Wenige Tage vor Silvester beschlichen Kirchheims Lauftreffleiter nostalgische Gefühle. Auf seiner Facebookseite postete Alexander Rehm Fotos aus dem Premierejahr des Kirchheimer Silvesterlaufs. Die Wegbereiter Fritz Koch, Otto Schnitzler, Walter Feichtinger, Frieder Schilling, Franz Schopf, Werner Kuchs, Siegfried Gerneth und Franz Gold lächeln 1981 vor dem Kirchheimer Rathaus frohgelaunt in die Kamera. „Diesen acht Läufern verdanken wir eine 39-jährige Tradition“, sagt Rehm, wohlwissend, dass heuer zum zweiten Mal seit 1999, als Sturm Lothar nach Weihnachten die Wälder verwüstete, der offizielle Rahmen für den Klassiker fehlen wird. Die Gänsehautatmosphäre, wenn die Läufer von Fackelträgern, Posaunenklängen und hunderten Zuschauern bei ihrer Rückkehr durch die Fußgängerzone begleitet werden.
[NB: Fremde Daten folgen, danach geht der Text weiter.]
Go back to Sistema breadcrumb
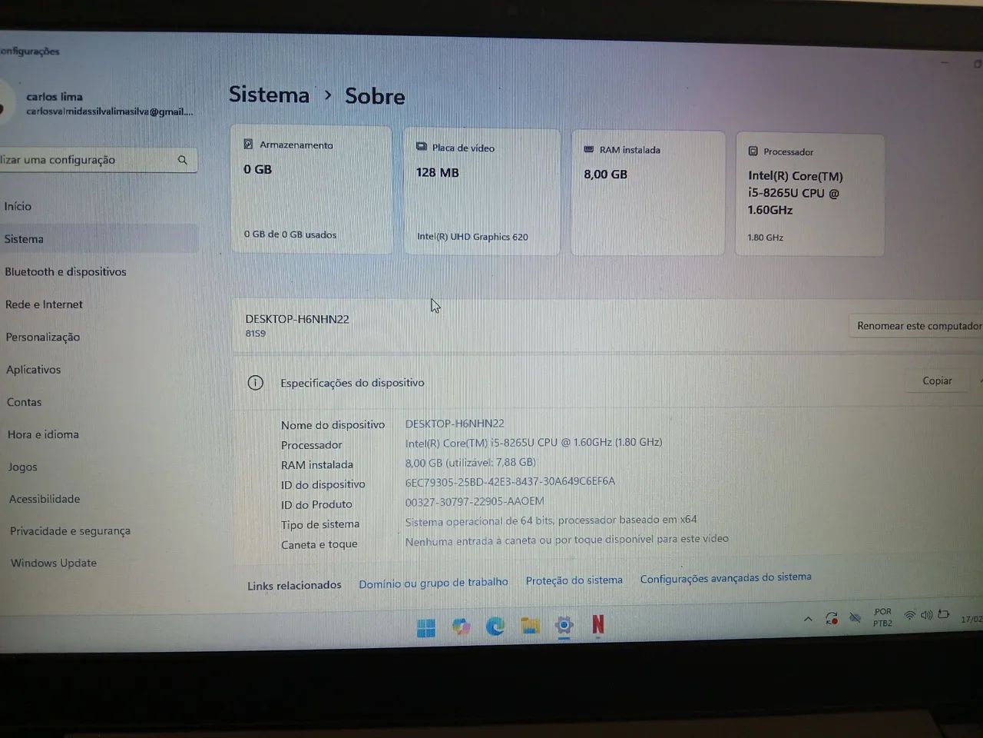The image size is (983, 738). [x=269, y=95]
Wie zu erwarten war, haben sich für morgen trotzdem einige Unentwegte angekündigt. Sie wollen die Strecke im Alleingang meistern. Alexander Rehm erinnert vorsorglich an die geltenden Coronaregeln: keine Gruppen, Mund-Nasen-Schutz ist in der Kirchheimer City Pflicht. Der Tecklauf ist damit in diesem Jahr nur etwas für Individualisten.
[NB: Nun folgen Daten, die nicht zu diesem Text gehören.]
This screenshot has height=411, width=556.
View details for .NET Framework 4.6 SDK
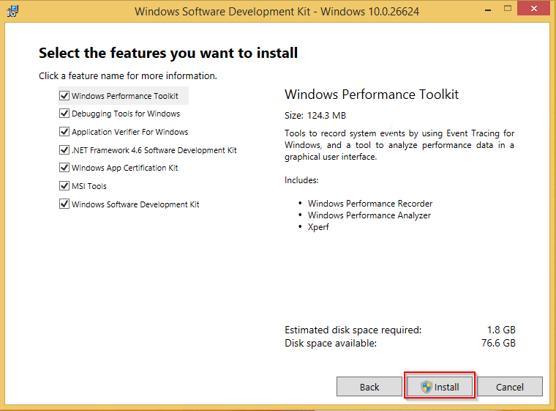click(x=154, y=150)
„Baumstammläufer“ Anton Klein (siehe Extra-Geschichte) wird vermutlich einer der ersten sein, der morgen Nachmittag zur Prüfung antritt. Mit Spaßvogel Christopher Greenaway hat sich zudem einer angekündigt, auf den das Wort extrovertiert nicht minder zutrifft. Der Rüstmeister des Stuttgarter Staatstheaters gehört zu den Dauergästen beim Tecklauf. „An der Tradition möchte ich festhalten“, betont der 46-Jährige, der seit über 20 Jahren in Stuttgart lebt. Wo der leidenschaftliche Marathonläufer (Bestzeit: 2:57 Stunden) auftaucht, läuft der Schalk im Nacken mit - dank ständig wechselnder Kostüme. Auf die Burg stürmte Greenaway schon in Rittermontur, im Nonnengewand oder als Höhlenmensch verkleidet. Trotz ungewohntem Rahmen will er sich auch im Coronajahr ins Zeug legen. Diesmal als Spiderman. Das Kostüm hat einen unschlagbaren Vorteil: „Es ist ein Ganzkörperanzug, der auch das Gesicht bedeckt“, meint der Brite. Damit sei auch das Masken-Thema erledigt.
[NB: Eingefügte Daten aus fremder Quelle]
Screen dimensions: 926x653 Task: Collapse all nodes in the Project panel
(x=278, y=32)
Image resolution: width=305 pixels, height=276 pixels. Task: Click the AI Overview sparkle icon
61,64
Punkt 15 Uhr soll es wie immer losgehen. Bis 24 Uhr haben die Läuferinnen und Läufer Zeit, vom individuellen Abenteuer in Wort und Bild zu berichten. Schon lange vor Silvester war der virtuelle Raum zur Alternative für passionierte Teckläufer erkoren worden. Neues Bildmaterial fürs sporthistorische Archiv ist also garantiert. Fotos aus jenem Jahr, in dem das Virus auch vor einem Klassiker nicht halt machte und aus einem Gemeinschaftserlebnis eines für Solisten wurde.